KASABIAN 'Algorithms'

Published on 29 September 2023 at 12:44

By Paul Laird

Author of "The Birth And Impact Of Britpop: Mis-Shapes, Scenesters And Insatiable Ones"

 

When I was 21 I started a band. 

Didn’t we all. 

We had a name. 

A really terrible name. 

The Persuaders. 

 

We took our name from the 1970’s action comedy series of the same name. It felt very…Britpop. 

 

The show starred Roger Moore and Tony Curtis

The show title was actually The Persuaders! 

 

But even I wasn’t a big enough prick to put an exclamation mark in my band name. We didn’t play a gig. 

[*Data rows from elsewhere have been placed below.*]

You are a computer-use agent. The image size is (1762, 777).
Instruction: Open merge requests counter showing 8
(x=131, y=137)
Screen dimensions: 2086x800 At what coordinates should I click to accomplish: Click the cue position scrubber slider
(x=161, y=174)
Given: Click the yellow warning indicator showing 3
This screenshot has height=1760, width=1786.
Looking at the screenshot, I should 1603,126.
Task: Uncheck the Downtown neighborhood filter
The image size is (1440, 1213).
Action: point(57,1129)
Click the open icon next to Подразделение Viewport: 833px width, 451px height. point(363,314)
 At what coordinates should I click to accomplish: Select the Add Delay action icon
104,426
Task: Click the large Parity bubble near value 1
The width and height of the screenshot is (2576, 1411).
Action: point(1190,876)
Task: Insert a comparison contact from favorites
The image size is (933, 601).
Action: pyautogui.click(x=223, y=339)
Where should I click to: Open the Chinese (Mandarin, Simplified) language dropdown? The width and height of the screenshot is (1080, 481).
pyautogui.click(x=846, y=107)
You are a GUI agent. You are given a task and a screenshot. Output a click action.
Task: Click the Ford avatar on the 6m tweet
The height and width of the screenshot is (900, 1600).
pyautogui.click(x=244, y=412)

We didn’t write any songs. 

 

We just sort of existed for about six months. 

 

When people asked any of us what we did we would say that we were in a band. We went  everywhere together. We had this thing that we would never sit down…in the pub, in the club, at parties, always standing, and always standing together. 

 

Pretentious? 

Moi? 

It gets worse. 

 

We all carried little tins of Café Créme cigars with us…but none of us smoked. We would just  take them out at social events and hold them in a very arch, slightly camp, and utterly affected,  manner. Occasionally we would raise them to our lips as if we might be about to light them, but  we never did. 

 

One day I tried to write some lyrics for a song. 

 

The fact that nobody else in the band could actually play their instrument to any level of  competence didn’t concern me. 

 

The opening lines to that song were; “Saturday night at Caesar’s Palace, a crowded dance floor,  filled with malice.” 

 

I’m not joking. 

 

Caesar’s was the local nightclub in Kirkcaldy, the miserable, risible, coastal town where I lived  when I wasn’t away at University. It was a pit. The sort of awful NITE KLUB where awful people  gathered to dance to even more awful music. Quite how we avoided having the shit kicked out of  us more often than we did is a mystery. 

 

No musical talent. 

No songs.

A terrible name. 

 

One dreadful attempt at lyric writing that makes the sort of poetry that Adrian Mole wrote to  Pandora Braithwaite look like Keats. 

 

And yet, despite all of that, it is infinitely better than “Algorithms” by Kasabian. Go figure.